*** Extracted material ***

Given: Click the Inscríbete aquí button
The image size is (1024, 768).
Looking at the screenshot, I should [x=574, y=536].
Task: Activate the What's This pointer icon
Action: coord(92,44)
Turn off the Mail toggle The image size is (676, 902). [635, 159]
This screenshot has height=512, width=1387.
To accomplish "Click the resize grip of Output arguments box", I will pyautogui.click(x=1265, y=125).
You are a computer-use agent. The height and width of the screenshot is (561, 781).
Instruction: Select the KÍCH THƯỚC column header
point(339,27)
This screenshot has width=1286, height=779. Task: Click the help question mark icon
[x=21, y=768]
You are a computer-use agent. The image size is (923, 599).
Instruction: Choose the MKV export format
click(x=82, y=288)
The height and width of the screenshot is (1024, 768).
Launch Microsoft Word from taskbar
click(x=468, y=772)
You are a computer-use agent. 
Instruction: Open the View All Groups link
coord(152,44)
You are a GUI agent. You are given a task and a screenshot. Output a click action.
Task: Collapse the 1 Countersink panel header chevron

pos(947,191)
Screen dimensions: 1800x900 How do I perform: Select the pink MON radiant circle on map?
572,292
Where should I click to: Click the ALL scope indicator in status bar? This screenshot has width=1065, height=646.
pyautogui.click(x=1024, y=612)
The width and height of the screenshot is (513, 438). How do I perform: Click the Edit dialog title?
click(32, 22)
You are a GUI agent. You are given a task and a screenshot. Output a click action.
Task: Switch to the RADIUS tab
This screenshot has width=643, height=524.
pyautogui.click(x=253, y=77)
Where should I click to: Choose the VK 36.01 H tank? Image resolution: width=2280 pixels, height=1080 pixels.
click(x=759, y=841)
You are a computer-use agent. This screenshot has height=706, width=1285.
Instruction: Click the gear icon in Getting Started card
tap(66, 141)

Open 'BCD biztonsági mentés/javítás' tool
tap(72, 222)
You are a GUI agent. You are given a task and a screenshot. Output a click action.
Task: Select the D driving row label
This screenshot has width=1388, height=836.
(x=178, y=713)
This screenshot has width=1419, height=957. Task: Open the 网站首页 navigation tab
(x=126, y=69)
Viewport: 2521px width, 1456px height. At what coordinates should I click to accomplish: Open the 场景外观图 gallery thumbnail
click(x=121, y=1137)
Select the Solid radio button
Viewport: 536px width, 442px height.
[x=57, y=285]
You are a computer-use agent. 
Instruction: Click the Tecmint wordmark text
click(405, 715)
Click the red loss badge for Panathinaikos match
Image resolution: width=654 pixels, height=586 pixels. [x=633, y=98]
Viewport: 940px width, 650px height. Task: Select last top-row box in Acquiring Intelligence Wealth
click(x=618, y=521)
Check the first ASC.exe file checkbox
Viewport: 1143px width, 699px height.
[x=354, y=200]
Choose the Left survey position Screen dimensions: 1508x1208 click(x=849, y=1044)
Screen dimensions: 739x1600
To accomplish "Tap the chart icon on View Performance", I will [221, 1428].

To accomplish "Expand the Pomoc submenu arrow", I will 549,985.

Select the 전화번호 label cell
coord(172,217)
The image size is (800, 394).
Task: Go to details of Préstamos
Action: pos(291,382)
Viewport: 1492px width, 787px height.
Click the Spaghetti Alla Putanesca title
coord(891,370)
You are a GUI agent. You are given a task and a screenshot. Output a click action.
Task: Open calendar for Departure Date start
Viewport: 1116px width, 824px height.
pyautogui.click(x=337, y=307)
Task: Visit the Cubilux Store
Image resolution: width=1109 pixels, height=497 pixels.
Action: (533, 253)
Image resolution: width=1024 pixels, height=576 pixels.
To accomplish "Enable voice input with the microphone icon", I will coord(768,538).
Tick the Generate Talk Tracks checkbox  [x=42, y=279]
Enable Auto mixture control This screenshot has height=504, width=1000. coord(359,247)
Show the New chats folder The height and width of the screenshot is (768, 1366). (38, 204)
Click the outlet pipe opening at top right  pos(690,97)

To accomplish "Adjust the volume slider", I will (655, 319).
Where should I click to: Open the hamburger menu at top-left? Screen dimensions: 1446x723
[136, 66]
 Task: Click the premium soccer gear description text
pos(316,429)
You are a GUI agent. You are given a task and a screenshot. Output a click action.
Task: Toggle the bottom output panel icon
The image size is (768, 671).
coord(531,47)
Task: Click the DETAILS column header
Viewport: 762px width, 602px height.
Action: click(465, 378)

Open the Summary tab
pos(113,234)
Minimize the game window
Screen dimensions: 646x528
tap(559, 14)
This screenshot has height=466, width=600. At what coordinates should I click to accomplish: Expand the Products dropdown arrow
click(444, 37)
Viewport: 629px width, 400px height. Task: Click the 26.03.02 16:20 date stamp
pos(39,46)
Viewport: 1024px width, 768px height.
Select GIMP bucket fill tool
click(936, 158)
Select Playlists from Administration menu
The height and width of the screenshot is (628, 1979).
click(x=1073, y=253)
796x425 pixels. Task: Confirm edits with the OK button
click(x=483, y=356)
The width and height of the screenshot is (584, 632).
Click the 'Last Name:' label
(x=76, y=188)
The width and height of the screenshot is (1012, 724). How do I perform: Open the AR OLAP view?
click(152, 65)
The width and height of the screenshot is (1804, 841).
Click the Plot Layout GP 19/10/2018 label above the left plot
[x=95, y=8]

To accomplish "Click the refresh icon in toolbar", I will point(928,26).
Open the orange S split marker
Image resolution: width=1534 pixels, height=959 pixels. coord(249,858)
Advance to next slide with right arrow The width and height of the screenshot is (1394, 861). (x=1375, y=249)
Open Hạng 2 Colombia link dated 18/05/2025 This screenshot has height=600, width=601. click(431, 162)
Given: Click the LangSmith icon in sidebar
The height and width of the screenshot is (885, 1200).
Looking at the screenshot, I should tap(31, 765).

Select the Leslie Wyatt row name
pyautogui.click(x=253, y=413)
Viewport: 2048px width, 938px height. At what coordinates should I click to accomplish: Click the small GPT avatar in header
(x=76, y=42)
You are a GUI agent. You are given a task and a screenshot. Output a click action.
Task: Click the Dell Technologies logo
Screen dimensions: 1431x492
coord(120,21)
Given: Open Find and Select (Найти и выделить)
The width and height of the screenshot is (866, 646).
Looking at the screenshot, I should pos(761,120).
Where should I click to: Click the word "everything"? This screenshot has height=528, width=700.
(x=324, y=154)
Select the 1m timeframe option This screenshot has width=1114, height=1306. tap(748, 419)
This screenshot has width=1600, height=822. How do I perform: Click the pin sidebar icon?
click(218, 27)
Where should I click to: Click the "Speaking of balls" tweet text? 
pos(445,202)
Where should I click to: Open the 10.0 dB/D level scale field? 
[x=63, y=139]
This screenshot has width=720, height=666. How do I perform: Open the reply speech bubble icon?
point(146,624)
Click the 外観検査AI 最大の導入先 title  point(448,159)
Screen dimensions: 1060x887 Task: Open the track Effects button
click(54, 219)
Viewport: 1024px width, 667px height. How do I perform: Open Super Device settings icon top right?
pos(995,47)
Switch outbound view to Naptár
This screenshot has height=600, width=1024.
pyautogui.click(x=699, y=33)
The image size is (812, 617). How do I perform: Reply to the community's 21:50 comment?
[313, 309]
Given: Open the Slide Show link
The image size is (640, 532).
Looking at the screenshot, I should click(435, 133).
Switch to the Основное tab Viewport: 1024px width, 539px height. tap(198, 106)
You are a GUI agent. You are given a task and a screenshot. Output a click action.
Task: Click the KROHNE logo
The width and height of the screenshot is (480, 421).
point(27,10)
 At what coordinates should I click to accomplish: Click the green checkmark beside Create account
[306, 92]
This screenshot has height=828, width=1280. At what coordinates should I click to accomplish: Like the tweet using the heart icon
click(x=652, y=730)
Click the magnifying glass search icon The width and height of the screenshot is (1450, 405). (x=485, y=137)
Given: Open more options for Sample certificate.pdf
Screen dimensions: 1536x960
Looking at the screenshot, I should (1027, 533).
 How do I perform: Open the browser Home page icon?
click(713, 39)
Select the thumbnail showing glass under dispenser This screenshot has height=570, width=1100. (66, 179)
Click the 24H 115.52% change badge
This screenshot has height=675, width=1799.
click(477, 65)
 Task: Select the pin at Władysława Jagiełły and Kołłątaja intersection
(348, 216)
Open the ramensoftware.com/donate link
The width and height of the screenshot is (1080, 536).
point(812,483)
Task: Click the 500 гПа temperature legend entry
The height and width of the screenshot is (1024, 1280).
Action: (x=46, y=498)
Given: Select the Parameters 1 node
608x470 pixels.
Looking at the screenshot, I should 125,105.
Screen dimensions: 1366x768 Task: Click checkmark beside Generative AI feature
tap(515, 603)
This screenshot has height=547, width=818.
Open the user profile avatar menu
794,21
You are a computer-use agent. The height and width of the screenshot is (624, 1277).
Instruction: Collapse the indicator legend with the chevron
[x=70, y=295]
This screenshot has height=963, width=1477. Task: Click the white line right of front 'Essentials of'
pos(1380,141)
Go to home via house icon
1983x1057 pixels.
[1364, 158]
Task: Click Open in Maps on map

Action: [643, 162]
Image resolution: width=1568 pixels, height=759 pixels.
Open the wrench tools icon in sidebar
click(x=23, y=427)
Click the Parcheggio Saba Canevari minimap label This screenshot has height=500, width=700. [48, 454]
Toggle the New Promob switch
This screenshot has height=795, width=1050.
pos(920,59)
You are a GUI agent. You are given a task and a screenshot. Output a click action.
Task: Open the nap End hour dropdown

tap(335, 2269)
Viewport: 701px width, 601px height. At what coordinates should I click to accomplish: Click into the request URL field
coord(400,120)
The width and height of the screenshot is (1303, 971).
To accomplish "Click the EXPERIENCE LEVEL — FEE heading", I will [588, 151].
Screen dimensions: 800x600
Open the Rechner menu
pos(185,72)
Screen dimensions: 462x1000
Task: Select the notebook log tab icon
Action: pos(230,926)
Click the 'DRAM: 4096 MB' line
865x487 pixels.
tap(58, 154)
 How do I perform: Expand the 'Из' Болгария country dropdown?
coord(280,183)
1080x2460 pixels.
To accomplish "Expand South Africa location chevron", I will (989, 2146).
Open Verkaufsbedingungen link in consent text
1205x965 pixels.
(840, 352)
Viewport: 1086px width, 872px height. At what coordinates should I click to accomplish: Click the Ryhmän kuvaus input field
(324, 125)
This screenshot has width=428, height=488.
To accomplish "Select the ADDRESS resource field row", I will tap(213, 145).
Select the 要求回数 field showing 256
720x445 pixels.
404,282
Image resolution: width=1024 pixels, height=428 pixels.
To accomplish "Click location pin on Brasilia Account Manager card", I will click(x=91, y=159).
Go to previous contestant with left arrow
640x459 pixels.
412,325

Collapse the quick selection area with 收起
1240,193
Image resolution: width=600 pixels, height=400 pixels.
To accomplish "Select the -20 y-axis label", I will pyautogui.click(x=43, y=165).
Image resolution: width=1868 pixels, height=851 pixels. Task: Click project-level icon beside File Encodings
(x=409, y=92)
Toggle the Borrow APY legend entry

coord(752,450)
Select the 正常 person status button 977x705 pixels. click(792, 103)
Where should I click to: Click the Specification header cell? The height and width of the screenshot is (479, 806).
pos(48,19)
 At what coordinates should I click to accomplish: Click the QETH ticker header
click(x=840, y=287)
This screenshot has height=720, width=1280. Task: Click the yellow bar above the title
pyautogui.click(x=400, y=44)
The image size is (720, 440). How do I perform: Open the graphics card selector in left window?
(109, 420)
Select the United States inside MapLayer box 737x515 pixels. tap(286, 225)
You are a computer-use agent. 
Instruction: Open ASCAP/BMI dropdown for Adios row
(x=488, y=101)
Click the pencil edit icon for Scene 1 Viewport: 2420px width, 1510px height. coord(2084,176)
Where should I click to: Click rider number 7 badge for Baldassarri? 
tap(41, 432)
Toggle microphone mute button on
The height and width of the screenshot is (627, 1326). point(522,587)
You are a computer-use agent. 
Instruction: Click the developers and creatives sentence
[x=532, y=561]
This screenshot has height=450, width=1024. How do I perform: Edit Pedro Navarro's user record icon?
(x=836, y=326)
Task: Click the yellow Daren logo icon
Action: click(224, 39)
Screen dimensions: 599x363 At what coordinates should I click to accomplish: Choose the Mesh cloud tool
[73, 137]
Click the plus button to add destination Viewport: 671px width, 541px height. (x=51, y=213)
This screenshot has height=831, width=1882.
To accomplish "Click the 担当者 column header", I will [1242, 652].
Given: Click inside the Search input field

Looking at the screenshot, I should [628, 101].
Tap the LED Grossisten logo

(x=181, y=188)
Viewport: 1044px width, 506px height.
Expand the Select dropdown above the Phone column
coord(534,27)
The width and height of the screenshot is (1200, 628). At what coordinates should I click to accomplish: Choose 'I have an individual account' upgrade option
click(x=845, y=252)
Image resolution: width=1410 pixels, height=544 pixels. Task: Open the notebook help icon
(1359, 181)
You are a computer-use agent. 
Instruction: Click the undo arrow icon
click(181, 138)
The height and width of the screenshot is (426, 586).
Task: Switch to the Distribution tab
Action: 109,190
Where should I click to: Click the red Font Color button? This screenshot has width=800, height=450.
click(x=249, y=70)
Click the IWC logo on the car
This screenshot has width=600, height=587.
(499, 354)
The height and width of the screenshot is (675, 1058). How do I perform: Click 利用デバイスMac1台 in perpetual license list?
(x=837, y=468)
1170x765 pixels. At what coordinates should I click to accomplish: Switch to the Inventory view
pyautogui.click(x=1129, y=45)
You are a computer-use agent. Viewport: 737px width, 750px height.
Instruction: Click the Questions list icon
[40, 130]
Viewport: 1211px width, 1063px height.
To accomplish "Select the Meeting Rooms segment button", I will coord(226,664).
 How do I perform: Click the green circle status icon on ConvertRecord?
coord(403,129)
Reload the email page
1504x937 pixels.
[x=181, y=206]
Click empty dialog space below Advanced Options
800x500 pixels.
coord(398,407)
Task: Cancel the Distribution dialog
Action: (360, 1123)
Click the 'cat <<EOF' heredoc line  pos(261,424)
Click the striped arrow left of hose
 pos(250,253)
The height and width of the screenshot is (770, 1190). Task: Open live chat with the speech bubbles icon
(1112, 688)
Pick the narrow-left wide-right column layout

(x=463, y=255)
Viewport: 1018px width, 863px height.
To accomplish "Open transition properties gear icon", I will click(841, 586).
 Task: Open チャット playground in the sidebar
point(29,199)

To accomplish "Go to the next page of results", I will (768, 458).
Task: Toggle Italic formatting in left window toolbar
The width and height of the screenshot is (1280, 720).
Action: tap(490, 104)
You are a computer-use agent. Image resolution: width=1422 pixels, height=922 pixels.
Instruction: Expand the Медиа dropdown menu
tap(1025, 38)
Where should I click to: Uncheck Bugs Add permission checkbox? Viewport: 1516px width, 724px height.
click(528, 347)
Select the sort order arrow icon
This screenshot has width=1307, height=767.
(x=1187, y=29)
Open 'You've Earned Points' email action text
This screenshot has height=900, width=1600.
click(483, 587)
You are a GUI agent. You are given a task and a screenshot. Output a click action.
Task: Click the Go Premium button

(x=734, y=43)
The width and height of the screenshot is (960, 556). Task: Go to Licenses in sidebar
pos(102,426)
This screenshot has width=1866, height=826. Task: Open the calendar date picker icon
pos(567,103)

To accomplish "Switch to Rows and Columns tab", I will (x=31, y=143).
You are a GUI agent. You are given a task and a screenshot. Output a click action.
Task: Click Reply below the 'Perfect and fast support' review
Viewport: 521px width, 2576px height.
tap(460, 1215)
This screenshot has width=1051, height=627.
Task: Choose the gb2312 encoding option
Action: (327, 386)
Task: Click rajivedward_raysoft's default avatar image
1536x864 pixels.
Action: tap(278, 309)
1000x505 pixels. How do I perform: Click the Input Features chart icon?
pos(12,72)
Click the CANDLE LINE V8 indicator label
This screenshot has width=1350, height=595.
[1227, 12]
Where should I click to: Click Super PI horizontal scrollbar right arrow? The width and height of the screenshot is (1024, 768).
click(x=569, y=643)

***

=== Problem to work on ===
Give a single number: the count of lines above that include the word "below".

=== Answer to this exercise ===
2